I owned a 1957 Dauphine. It was priced cheaper than a VW, had about the same
acceleration and top speed (neither remarkable) but had 4 doors, its heater
worked, the defroster didn't fog the windshield and was king of its class in
the parking lot slalom league thanks to better handling. The "trunk" made a
great cooler.

Down side was they tipped easier than a VW or Porsche unless rear axel
travel was limited and dealer service sucked.

Hardly the best or the worst $1600 car ever.


From: J. Clarke on
Mark Olson wrote:
> tomorrow(a)erols.com wrote:
>
>> And I have owned Triumph Spitfires and GT-6's and two Renaults. None
>> of them were lemons, either.
>
> 'The exception that proves the rule'
>
> Renault Dauphine: Worst. Car. Ever.
>
> Wikipedia says:
>
> "It was also heavier and 12 in (300 mm) longer than its predecessor,
> but used the same engine, albeit a version increased in size and
> power from 760 cc to 845 cc and 19 hp to 32 hp (14 kW to 24 kW) (the
> Dauphine was infamously slow: Road & Track magazine measured the
> Dauphine's 0-60 mph/0–97 km/h acceleration time as 32 seconds). "

Sounds like it was aimed at the same market as the Citroen 2CV and the
Subaru 360. The 2CV was at least entertaining to look at.

From: The Older Gentleman on
J. Clarke <jclarke.usenet(a)cox.net> wrote:

> Sounds like it was aimed at the same market as the Citroen 2CV and the
> Subaru 360. The 2CV was at least entertaining to look at.

And to drive. All 600cc of it.

The early models had a smaller 436cc engine. When I was a student in
France, a friend had one.

I remember she was lifting us all back from town one night (four up in
the car made it supernaturally sluggish), and one of our lot was
American who asked, curiously, how big the engine was.
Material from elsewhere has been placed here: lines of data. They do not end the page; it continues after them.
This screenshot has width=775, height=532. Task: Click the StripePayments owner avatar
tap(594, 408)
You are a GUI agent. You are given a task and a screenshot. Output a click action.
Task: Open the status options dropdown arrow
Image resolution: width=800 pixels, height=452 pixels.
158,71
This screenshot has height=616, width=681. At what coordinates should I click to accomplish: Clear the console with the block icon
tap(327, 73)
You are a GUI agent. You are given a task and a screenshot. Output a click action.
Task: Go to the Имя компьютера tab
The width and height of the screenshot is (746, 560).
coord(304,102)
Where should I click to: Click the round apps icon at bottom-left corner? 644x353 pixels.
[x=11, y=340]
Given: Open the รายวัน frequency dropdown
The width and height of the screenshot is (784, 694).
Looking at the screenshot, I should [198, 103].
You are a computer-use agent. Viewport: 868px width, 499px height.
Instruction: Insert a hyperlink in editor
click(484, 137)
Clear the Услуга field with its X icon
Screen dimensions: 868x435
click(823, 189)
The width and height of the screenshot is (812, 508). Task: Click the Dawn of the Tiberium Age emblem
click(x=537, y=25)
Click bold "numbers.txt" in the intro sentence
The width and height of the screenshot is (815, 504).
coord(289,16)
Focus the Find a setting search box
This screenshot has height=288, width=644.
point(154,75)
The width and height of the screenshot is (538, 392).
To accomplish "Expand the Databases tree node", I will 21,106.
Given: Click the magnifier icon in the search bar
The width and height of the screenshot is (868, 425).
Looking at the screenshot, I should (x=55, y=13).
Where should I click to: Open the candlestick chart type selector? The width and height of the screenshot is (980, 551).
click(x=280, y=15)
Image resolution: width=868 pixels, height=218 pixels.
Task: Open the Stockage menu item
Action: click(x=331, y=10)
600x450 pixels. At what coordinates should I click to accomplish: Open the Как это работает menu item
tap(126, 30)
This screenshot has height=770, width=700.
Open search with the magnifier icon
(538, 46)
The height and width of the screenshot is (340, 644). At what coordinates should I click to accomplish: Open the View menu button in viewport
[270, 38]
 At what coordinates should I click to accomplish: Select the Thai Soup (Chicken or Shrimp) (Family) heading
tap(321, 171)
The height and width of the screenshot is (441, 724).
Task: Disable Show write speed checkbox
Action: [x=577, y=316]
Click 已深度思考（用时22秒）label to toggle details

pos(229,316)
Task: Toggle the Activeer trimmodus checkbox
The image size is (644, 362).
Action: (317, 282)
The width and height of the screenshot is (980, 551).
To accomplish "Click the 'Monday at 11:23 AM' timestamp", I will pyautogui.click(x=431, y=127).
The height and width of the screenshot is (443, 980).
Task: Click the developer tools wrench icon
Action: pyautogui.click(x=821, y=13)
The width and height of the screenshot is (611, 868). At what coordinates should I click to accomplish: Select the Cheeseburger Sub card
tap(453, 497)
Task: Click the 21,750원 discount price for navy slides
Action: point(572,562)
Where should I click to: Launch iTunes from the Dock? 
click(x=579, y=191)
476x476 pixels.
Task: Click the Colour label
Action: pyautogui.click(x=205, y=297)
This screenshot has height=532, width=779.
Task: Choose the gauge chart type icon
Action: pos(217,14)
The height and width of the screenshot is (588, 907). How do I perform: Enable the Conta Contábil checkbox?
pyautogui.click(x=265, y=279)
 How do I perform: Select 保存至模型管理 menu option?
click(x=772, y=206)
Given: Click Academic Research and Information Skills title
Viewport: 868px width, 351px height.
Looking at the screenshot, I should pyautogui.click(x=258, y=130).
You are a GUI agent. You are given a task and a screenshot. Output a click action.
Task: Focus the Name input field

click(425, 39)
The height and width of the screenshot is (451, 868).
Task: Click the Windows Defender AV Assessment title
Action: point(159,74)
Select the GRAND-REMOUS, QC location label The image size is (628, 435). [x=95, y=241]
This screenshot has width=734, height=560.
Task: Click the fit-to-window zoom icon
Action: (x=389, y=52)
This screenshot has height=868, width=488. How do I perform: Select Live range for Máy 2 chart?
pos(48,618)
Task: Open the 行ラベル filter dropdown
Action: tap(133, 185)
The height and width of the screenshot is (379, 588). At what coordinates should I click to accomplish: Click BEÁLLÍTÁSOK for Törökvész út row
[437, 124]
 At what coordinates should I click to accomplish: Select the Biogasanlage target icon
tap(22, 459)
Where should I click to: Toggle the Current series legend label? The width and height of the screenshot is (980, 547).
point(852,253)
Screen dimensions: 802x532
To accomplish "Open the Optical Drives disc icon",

"Quatre cent trente-six centimetres cubes..." she replied nonchalantly.

You could see this guy's brain turning over. He'd heard 436cc, and he
spoke good French, but it didn't compute. He must have made a mistake.
He knew it wasn't four thousand cc, because patently it didn't have a
four and a half litre engine, and nobody, in his book, put a four
hundred cc engine in a car.

So he asked again, and got the same answer.

And the penny dropped. "Four hundred and thirty-six cee-cee? We wouldn't
even put that in a lawnmower!"

He had a point :-)

--
BMW K1100LT Ducati 750SS Honda CB400F Triumph Street Triple
Suzuki TS250ER GN250 Damn, back to six bikes!
Try Googling before asking a damn silly question.